One of the columns I wish I did not have to write is an obituary of someone who was important to the community and with whom I had personal relationships. My goal is twofold: giving proper respect to the deceased, and making sure that their life work is known and appreciated. Also, I want their family to know that we cared about their loved one and hope the column helps them deal with their loss.
Clearly, the latter did not occur with my column about Jan Fenster. I made two key errors for which I want to publicly apologize. I thought that only her brother was present at the funeral. In fact, her sister and other relatives were present as well. The family should be aware of the comments I received from non-family members thanking me for writing about Jan, and should take comfort from the article written by Shabsie Saphirstein and the ad placed by the Queens Jewish Community Council. I know of many others who wanted to publish or send comments to the family to show their appreciation of the great things that Jan accomplished.
I would now like to address a different topic. This past week, the Queens Jewish Link had their annual networking event, where they also gave kudos to the columnists. This year, to my knowledge, the only columnists who were present were Moshe Hill and myself. Anyone who reads our columns know that Moshe and I disagree even more often than Rabbi Schonfeld and I disagree. However, just as I have a good relationship with Rabbi Schonfeld, I have tried to have a good relationship with Moshe when I see him at the events. This year, we had a nice talk where we agreed on many more issues than one would expect. One important issue we do agree on is that it is wrong to demonize those who you disagree with. People can disagree but should be civil to one another. Also, it is wrong to tell someone to disassociate with a person because of their political views. To demonstrate this point, we took a picture together. We did it last year, but it was part of a big group picture.

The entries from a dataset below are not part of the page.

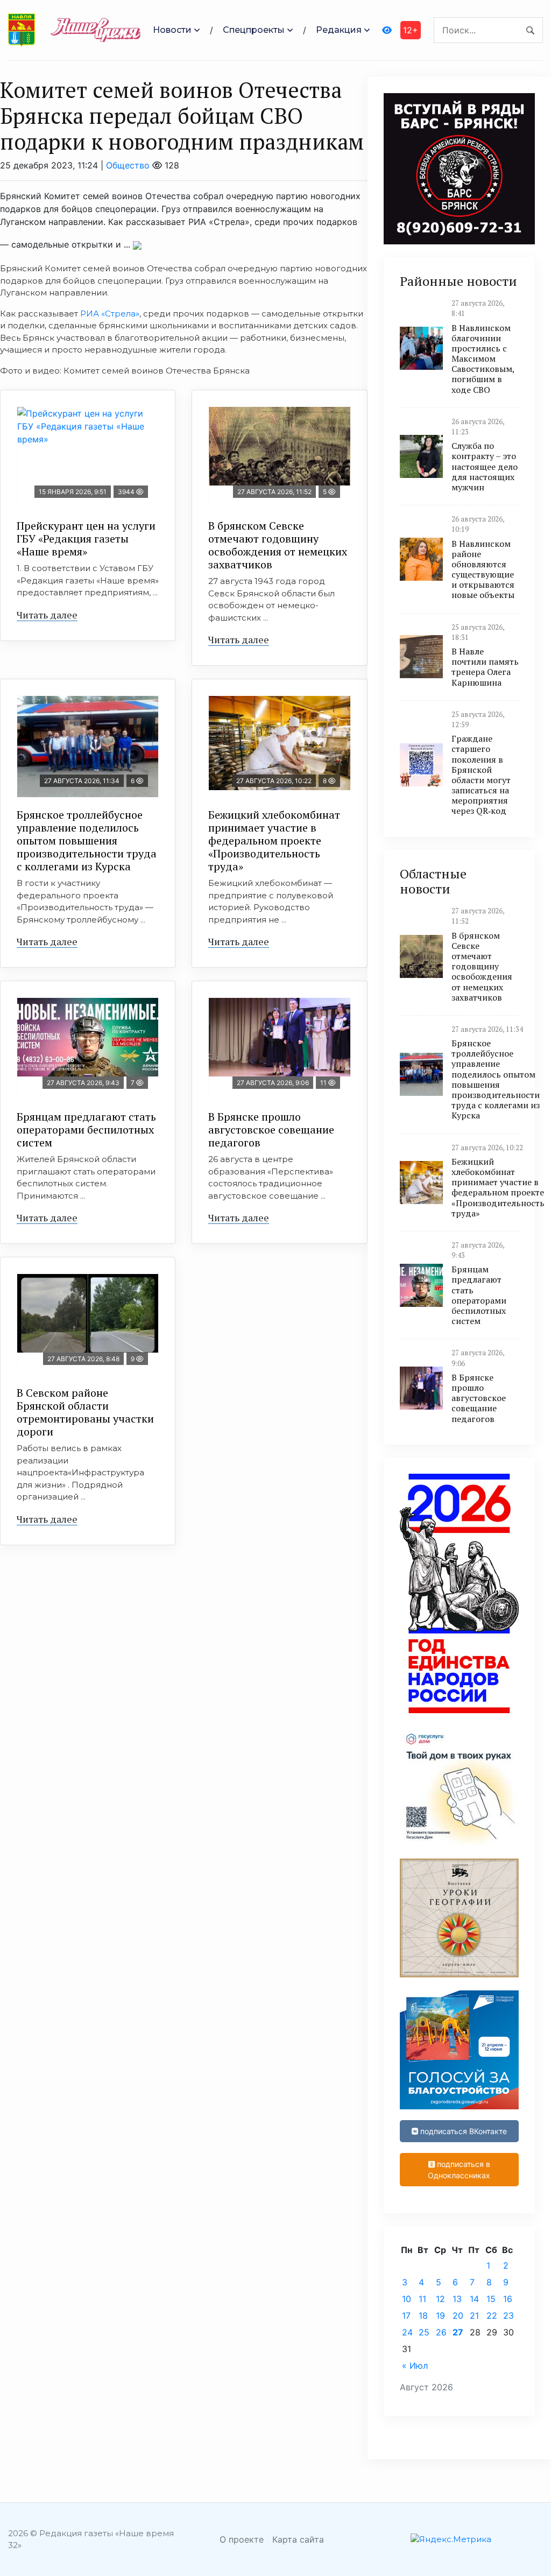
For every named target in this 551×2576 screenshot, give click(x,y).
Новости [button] (172, 30)
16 (507, 2298)
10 (406, 2298)
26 (441, 2332)
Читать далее (47, 614)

It was not the only picture I was in. While other pictures were being taken, it came to my attention that some people were wary about who they would be photographed with. This is very unfortunate. It’s insulting to the person who wants to be in the photo with you if you say that you do not want to be a picture with them or engage in conduct that clearly sends that message. Unless the person is evil, then basic dignity indicates be that you should be in the picture. To those who see the picture, I ask: How would you feel if someone walked away when you came over to join the picture or refused to take a picture with you? The fact that the person in the picture may be a political opponent should not be a reason to be upset with others in the picture.
Moshe and I had a talk about decency and civility even among those with differing views. Here is an easy way to prove the point: I think it would send a strong message if all opponents in an election are in one picture. That would send the message that although we may have different views and are vying for the same job, we also respect each other. If we can start locally, maybe this aura of respect will spread across the country and up in Albany. I look forward to the day when no one is afraid to be in a picture because of retribution.